During breakfast, our vessel dropped the hook off Pond Island on the east side of Baranof Island. This small islet is a favorite haunt of Lindblad operations in Southeast. In a short stretch, it offers a veritable cocktail of northwest temperate rainforest ingredients. Mature coniferous forest, meadows, shallow lakes evolving to muskeg, and intertidal shores are here. This was our initiation to what a temperate rainforest is all about, in virtually all stages of succession. A series of walks from the Sitka alder-lined beach’s edge, through stands of Sitka spruce and western hemlock, across beaver dams, and over developing bog-like communities, led us through an array of habitats that trace Southeast Alaska’s evolution from Wisconsin ice-age barrenness terrain to slowly maturing blanket bogs. We saw it all here, from the micro flora on a mat of muskeg to the tallest of temperate conifer trees.

The afternoon weather gave us more of SE Alaska’s lifeblood – rain and gathering winds. The character of Southeast seemed to shift further to the dark side. The Gulf of Alaska is the very breeding ground of storms. Cold air blowing off the Siberian land mass strikes the moisture-laden air of the warm Japanese current. The cauldron boils and bubbles, and a succession of lows, like jets of steam from a kettle, shoot eastward along the Aleutian chain, gather more momentum in the Gulf, then drop down along the outer coast to spend their fury in Southeast Alaska. Entering the great waterway of Chatham Strait, after leaving the relative protection of Pond Island, we took this energy head-on to our bow. Our ship heaved and lurched through the mounting swells. The air was icy and bitter. Rain began to fall in a steady stream. For the next few hours, our vessel beat a southerly course through wind-whipped white caps churned by the gray gloom.

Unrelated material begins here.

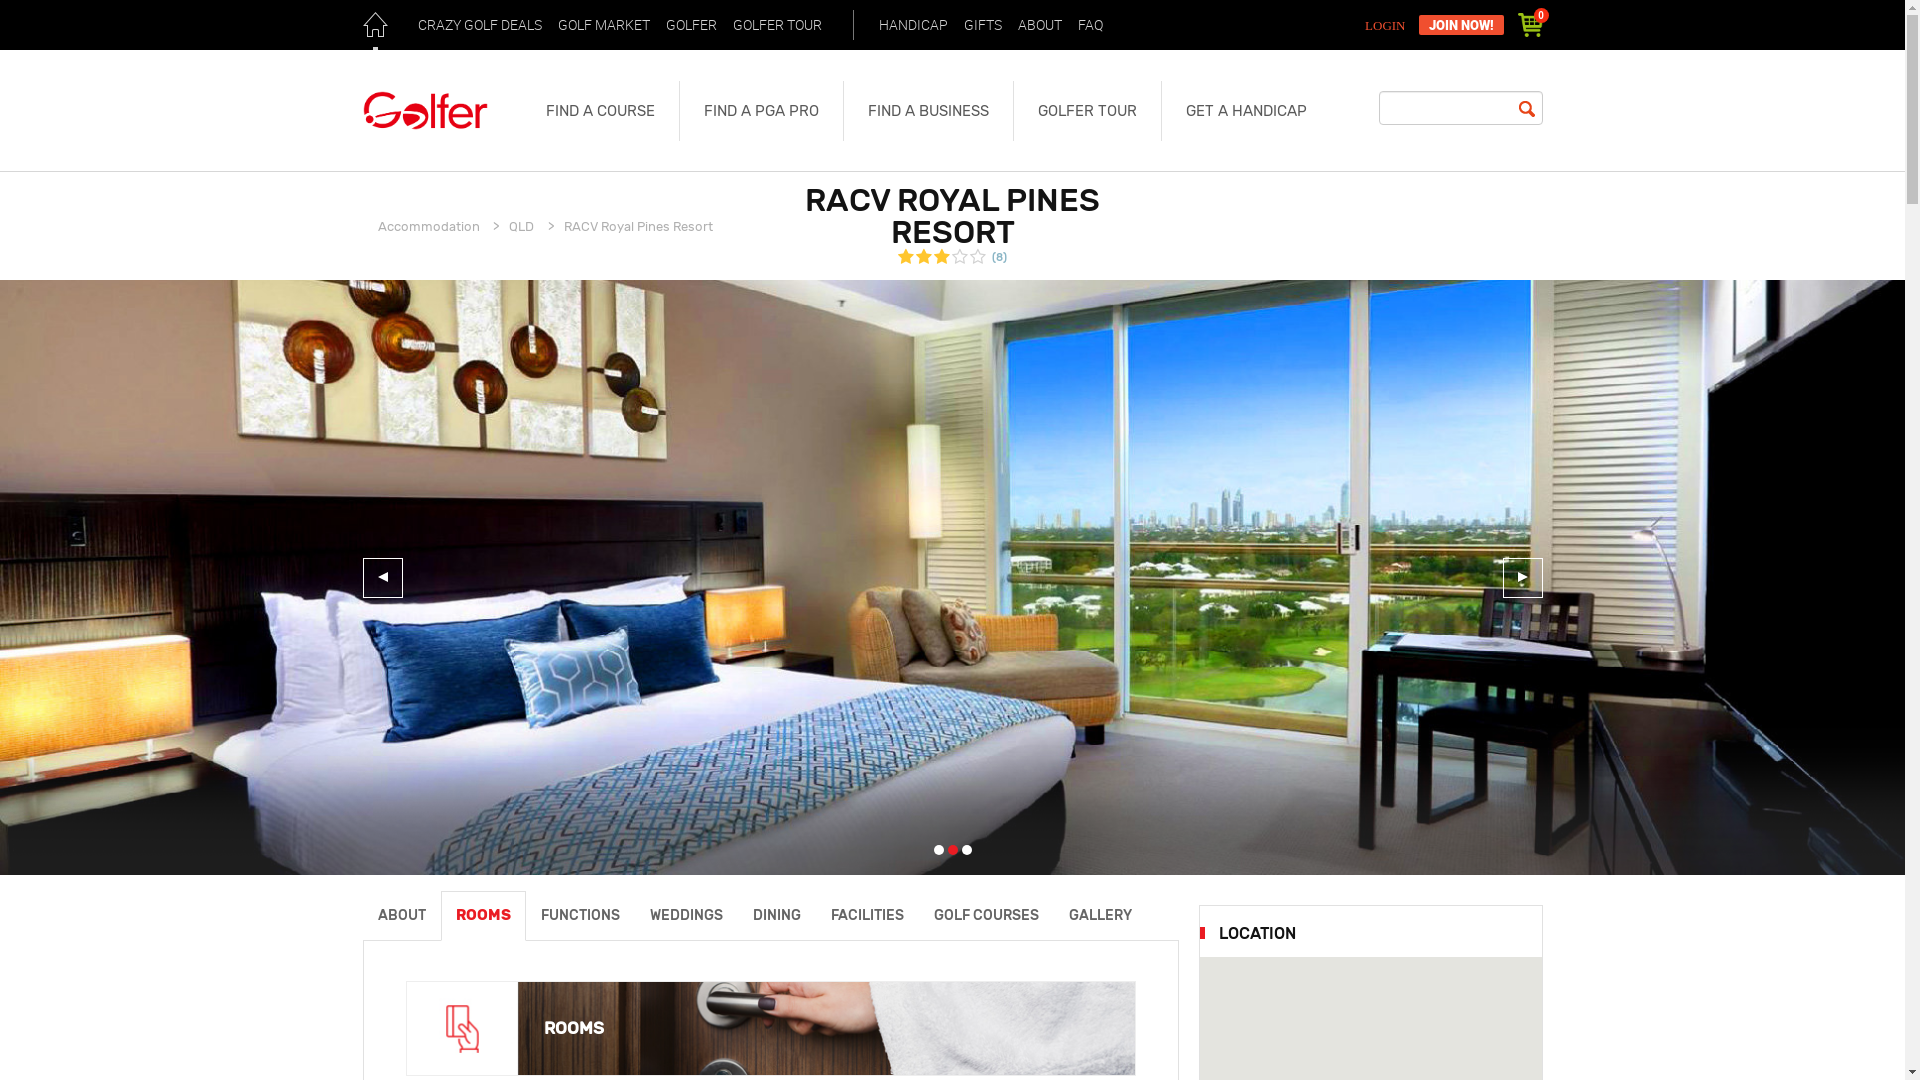 The image size is (1920, 1080). Describe the element at coordinates (1246, 111) in the screenshot. I see `GET A HANDICAP` at that location.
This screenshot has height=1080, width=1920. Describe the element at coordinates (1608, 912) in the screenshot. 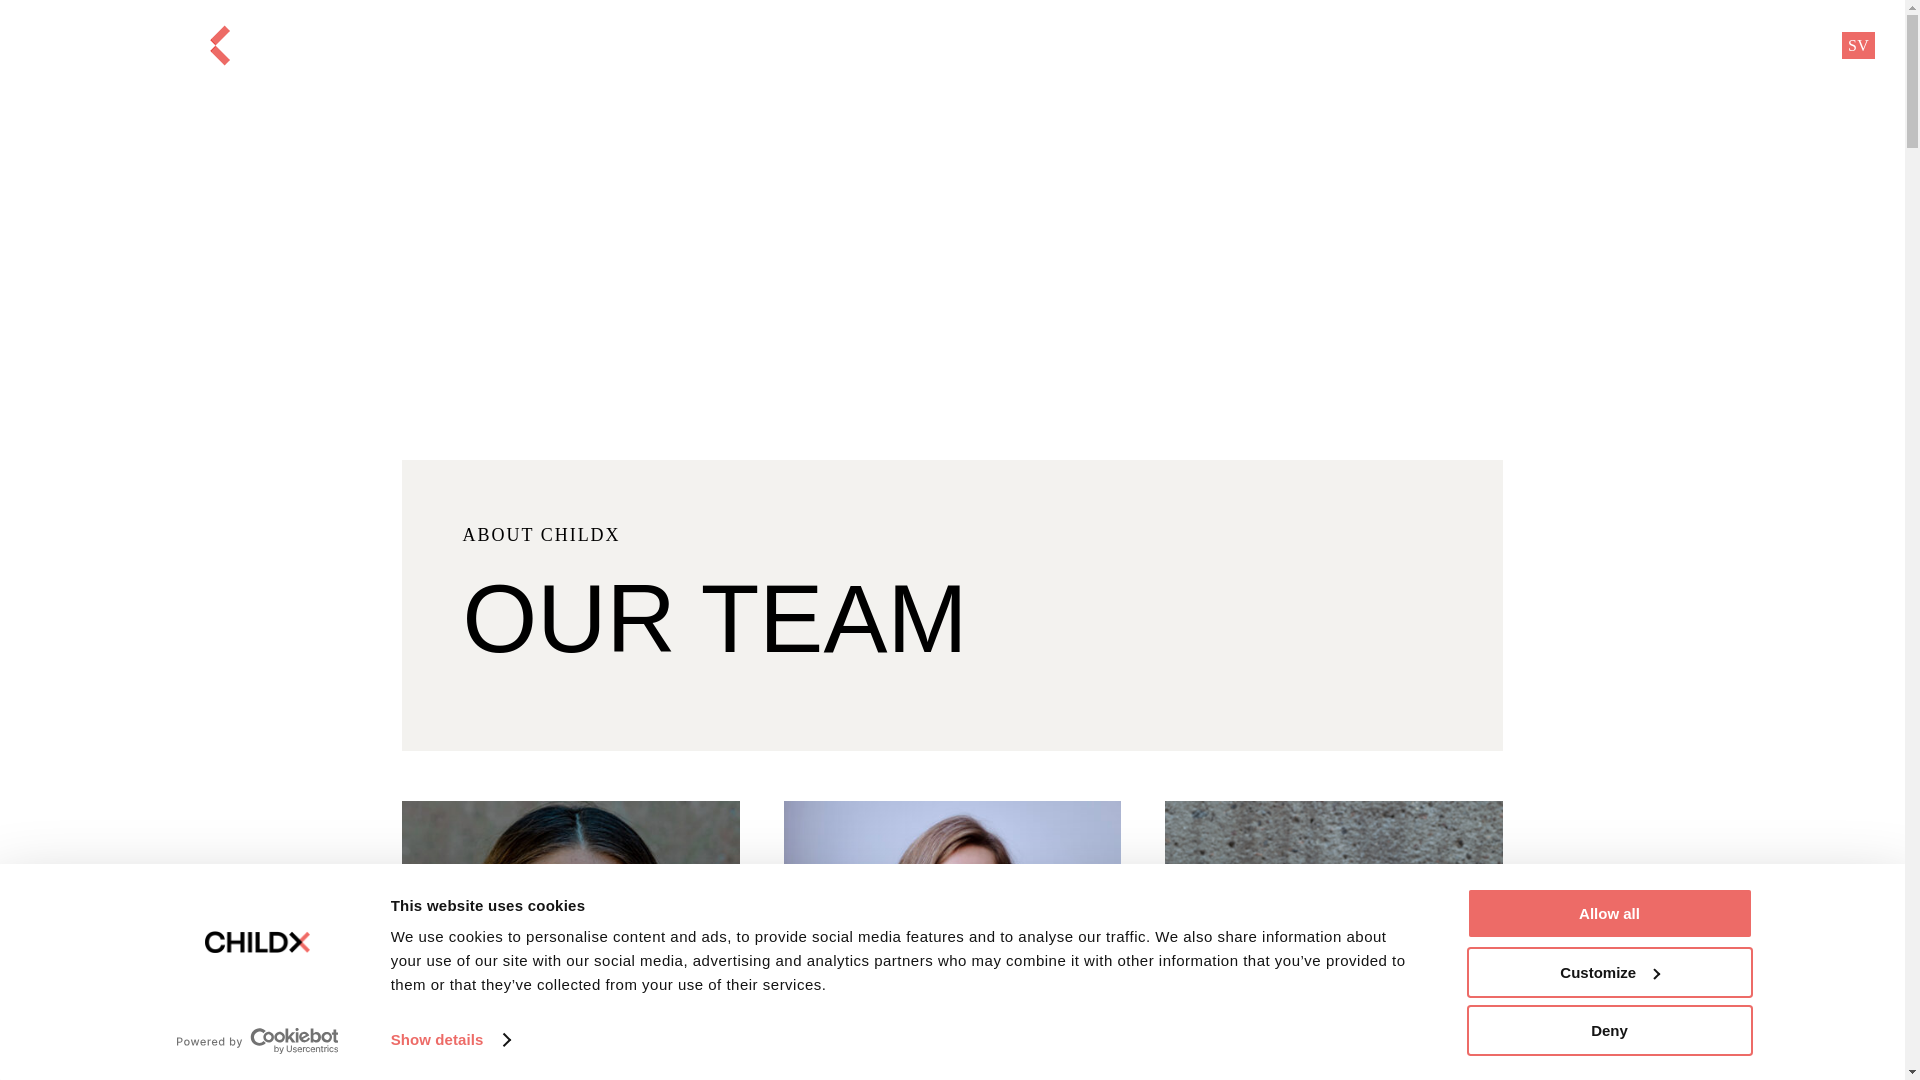

I see `Allow all` at that location.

By mid-afternoon the sea state calmed and the winds began to abate. The rugged mountains of Kuiu Island to the south of Frederick Sound had offered us a reprieve from the inclement onslaught. In short time the winds had died, the seas calmed to liquid gray. We anchored in Saginaw Bay to explore the ancient limestone shoreline. The cobbled beach of Saginaw’s eastern side rises steeply to ancient cliffs. These sharp and angled walls tell a unique tale. This section of SE Alaska was once a coral reef, under warm Permian seas. Carried upon the Earth’s great crustal plates over the course of eons, this section of coast now rests in very different climes. With close inspection, the layers of rock can be deciphered. Brachiopods (lampshells), bryozoans, fusilinids, and crinoids (sea lilies), among others are interred here in fossilized form. These ancient invertebrates are the recipients of a long, slow, and perhaps, tortured, geologic journey to cooler northern reaches. Scanning the rocky faces, we were reading a bit more of the complex book that is the tale of present-day Southeast Alaska.